• _WORK REQUIRED_:
Your answer should be the line that contains "[Search] (1193, 912)" and each line after it, restated word for word through the final line of the entries.

SOURCE DATA below:

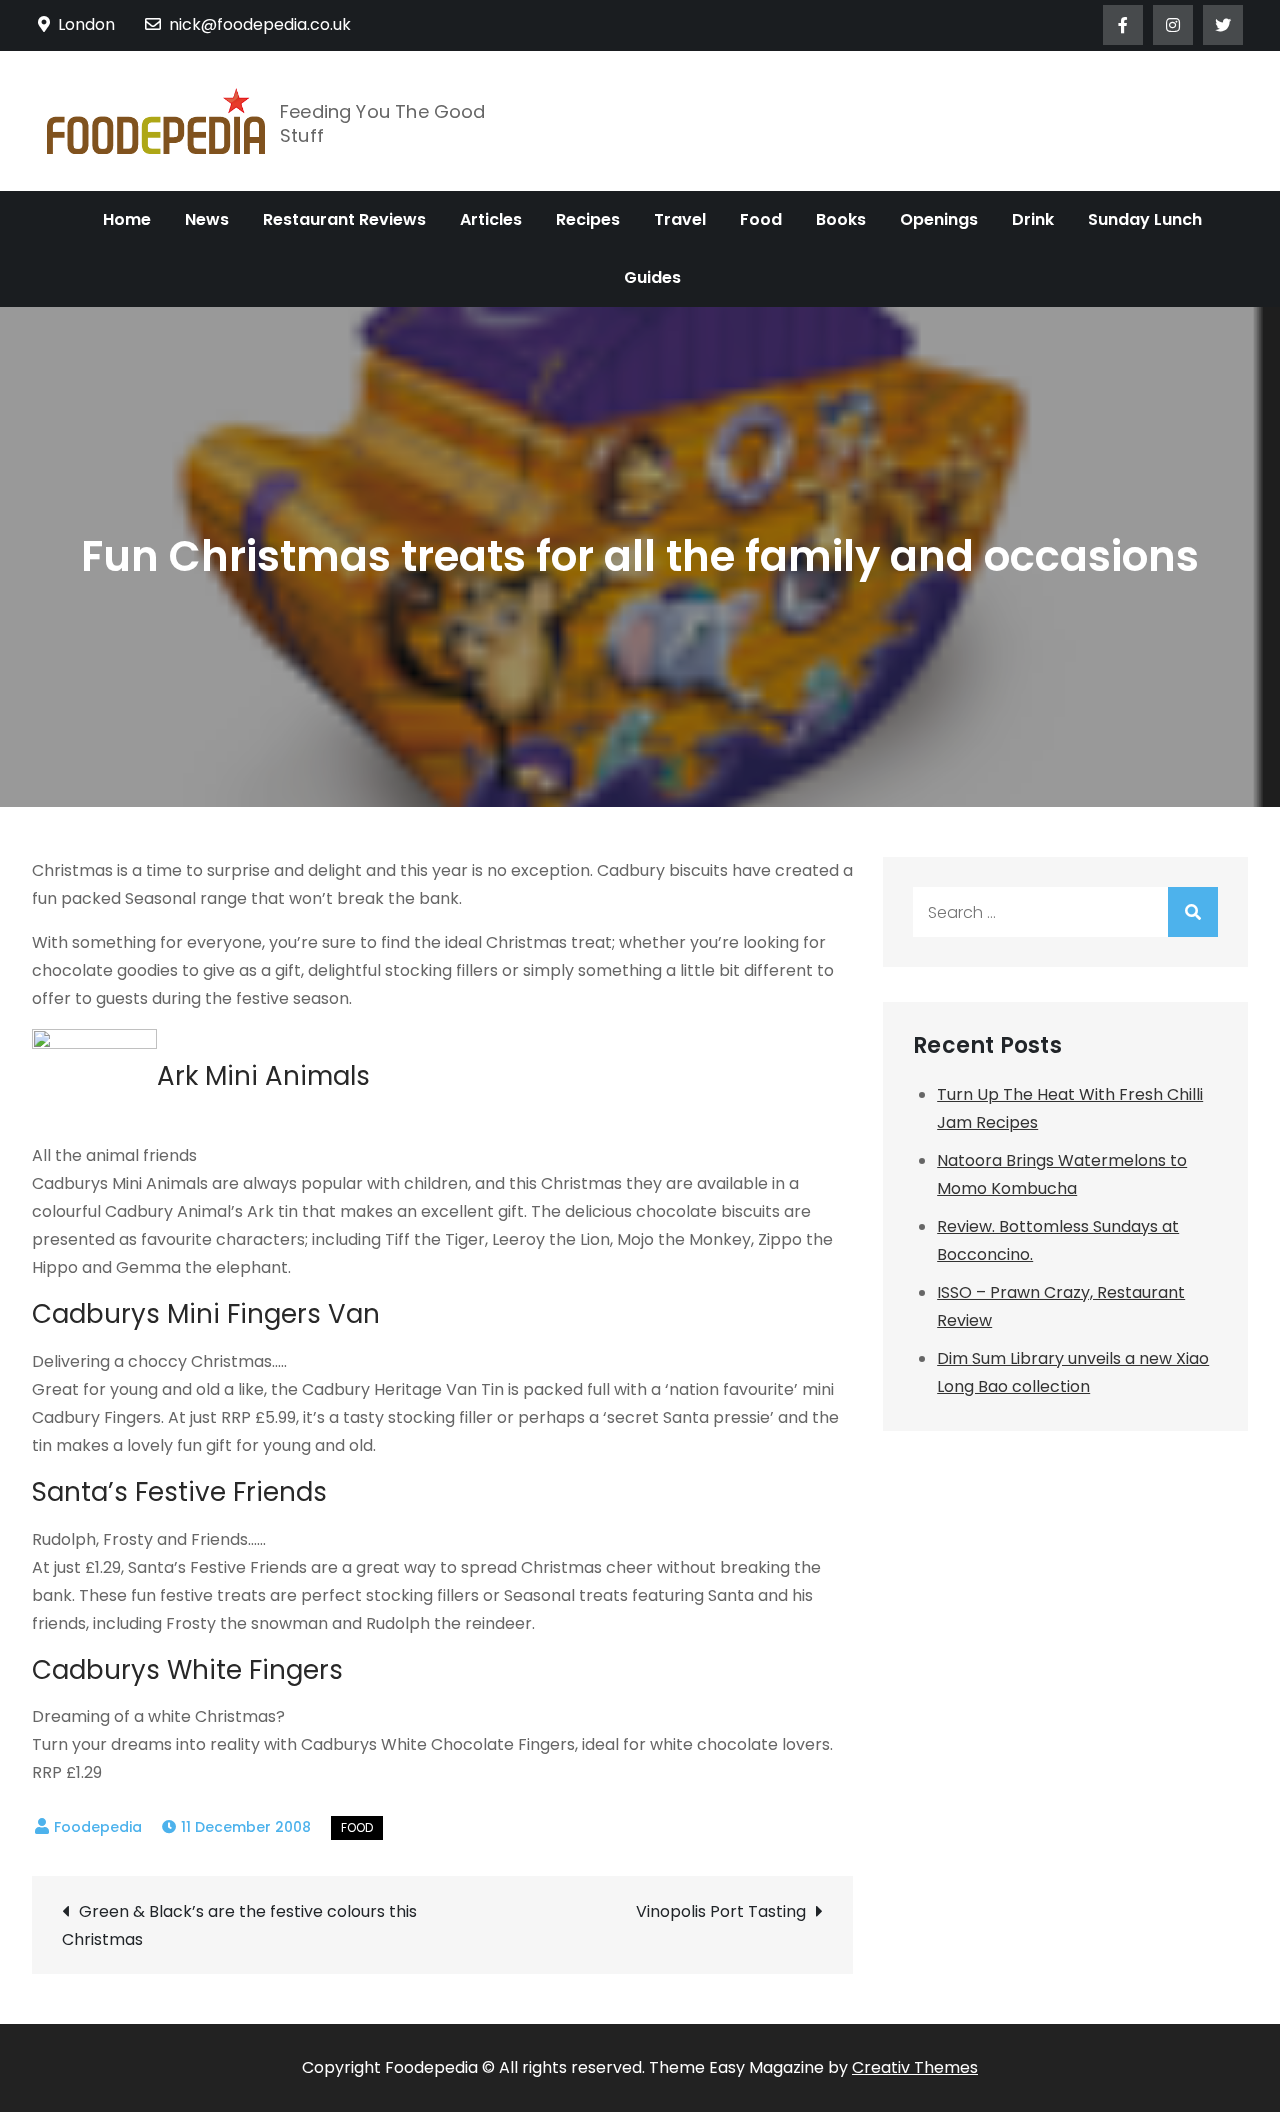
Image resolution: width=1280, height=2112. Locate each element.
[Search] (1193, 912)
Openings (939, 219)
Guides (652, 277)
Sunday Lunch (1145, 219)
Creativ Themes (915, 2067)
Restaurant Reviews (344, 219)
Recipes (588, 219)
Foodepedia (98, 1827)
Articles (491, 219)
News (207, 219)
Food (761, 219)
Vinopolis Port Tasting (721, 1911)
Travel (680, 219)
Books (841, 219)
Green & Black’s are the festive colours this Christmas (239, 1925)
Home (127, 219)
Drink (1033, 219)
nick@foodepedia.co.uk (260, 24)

End of SOURCE DATA.

• _WRITTEN REPLY_:
[Search] (1193, 912)
Openings (939, 219)
Guides (652, 277)
Sunday Lunch (1145, 219)
Creativ Themes (915, 2067)
Restaurant Reviews (344, 219)
Recipes (588, 219)
Foodepedia (98, 1827)
Articles (491, 219)
News (207, 219)
Food (761, 219)
Vinopolis Port Tasting (721, 1911)
Travel (680, 219)
Books (841, 219)
Green & Black’s are the festive colours this Christmas (239, 1925)
Home (127, 219)
Drink (1033, 219)
nick@foodepedia.co.uk (260, 24)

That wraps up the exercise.